How old can Beaujolais go?
Indeed, the annually promoted Nouveau Beaujolais, which will hit the news as usual when it arrives in November, is one of the most short-lived wines on Earth: The old conventional wisdom was that you bought it in late November and drank it up before New Year's.
Modern times have improved that record a bit, but it's generally a good idea to drink Nouveau within a few months (if at all, he adds snidely), and regular Beaujolais and Beaujolais-Villages within a year or two after the vintage.
But as with every rule, you'll find an occasional standout exception. In the case of Beaujolais, the exception comes in the region's "Cru" wines, those made from the vineyards around 10 specific villages so highly regarded that their wines are labeled with the village names rather than the generic "Beaujolais." Here's your shopping list: Brouilly, Chénas, Chiroubles, Côte de Brouilly, Fleurie, Juliénas, Morgon, Moulin-a-Vent, Régnié and Saint-Amour.
Just like the Nouveau, generic Beaujolais and Beaujolais-Villages, the "Crus" are made 100 percent from the Gamay grape; and in their youth they do share the variety's fruity strawberry character. But - particularly from the best artisanal producers - they add intriguing complexity and subtle minerality that you won't find in the simpler wines;
Unlike the more basic Beaujolais, a well-made "Cru" can evolve and gain interest with a few years of careful cellaring. With good luck it will develop into something bearing at least a cousinly kinship to Burgundy's Pinot Noir. (And it should be noted that, in ancient times, Gamay was permitted in Burgundy; and Beaujolais is legally considered the southernmost part of the Burgundy region and may optinoally carry the English legend "Red Burgundy Wine" on the label.

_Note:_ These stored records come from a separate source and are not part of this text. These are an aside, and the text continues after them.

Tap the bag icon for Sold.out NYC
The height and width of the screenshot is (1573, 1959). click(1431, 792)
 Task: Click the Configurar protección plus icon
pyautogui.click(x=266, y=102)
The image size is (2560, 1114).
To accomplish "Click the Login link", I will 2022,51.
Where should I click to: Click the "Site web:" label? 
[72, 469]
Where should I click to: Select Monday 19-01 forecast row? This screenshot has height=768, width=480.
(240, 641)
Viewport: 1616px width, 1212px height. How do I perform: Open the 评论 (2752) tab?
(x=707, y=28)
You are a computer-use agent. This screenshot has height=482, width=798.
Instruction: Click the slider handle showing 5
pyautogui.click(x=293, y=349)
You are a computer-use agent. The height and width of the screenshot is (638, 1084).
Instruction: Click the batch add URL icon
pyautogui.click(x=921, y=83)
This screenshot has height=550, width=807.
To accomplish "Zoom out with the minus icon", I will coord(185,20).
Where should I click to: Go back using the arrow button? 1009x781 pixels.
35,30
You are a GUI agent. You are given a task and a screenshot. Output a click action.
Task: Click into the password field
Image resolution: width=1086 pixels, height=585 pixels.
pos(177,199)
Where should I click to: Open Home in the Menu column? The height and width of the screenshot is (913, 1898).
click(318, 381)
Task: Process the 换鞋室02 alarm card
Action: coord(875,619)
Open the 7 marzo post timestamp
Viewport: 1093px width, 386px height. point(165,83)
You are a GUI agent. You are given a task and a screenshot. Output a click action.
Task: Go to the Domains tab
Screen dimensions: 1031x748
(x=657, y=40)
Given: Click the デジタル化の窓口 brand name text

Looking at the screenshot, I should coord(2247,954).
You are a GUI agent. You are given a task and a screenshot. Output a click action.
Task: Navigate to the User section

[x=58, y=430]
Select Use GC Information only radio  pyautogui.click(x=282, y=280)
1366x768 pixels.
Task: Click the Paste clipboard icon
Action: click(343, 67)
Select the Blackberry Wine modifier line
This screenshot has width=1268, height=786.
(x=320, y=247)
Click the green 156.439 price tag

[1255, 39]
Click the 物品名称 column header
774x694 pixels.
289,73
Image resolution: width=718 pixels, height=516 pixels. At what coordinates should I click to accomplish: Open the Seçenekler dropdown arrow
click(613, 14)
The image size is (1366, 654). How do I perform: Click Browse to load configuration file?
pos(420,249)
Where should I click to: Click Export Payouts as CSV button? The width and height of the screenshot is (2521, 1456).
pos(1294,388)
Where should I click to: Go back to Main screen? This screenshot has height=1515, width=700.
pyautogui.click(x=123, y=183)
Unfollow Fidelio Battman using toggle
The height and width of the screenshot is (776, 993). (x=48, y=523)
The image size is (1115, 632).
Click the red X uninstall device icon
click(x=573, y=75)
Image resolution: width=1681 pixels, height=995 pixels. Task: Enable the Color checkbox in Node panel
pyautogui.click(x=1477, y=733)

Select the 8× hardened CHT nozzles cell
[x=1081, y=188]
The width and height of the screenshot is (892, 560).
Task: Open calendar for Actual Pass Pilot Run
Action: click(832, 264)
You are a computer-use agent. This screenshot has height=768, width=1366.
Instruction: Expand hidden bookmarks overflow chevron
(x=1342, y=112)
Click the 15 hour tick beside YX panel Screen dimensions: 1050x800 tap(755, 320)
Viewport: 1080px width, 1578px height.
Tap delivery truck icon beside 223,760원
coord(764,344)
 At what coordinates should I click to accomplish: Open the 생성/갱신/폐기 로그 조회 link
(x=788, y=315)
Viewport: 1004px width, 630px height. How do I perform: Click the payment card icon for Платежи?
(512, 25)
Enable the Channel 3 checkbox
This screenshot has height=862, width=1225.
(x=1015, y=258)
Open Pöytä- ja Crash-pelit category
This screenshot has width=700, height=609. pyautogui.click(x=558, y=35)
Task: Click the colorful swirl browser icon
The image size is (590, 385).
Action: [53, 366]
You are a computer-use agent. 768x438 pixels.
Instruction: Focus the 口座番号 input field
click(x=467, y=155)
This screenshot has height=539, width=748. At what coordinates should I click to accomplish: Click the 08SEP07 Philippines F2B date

The other day, looking over some dusty bottles in a corner of my modest collection, I discovered a "cellar orphan," a single bottle of "Cru" Beaujolais that I had received as a gift from a friend years ago and frankly forgotten was there. A Juliénas subtitled "Cuvée Prestige" from Michel Tête's Domaine du Clos du Fief, it bore the 1999 vintage on a neck label.
A nine-year-old Cru Beaujolais? Who knew? Could it be any good? A look at the cork was reassuring: Well over an inch long, it was the kind of substantial, relatively costly stopper that producers rarely use unless a wine is meant for the cellar. The cork came out solid, firm and clean, and while a lot of red-clay earthiness rose from the bottle, so did good, ripe Gamay strawberry aromas.
The wine was fine, and a later peek at the Website of the importer, New York City's Michel/Dressner, indicated that I shouldn't have expected any less. Tête's Cuvée Prestige "is aromatically backward in its youth, and its dense, velvety matter develops harmoniously with some bottle age," Dressner wrote. That sounds about right to me. You'll find my tasting notes below.
Unfortunately, you'll be hard-pressed to find 1999 Tête Juliénas on the open market. But Wine-Searcher.com shows more recent vintages back to 2004 selling in the U.S. in the $19 to $25 range, and that's a pretty comfortable niche for a cellar-worthy wine.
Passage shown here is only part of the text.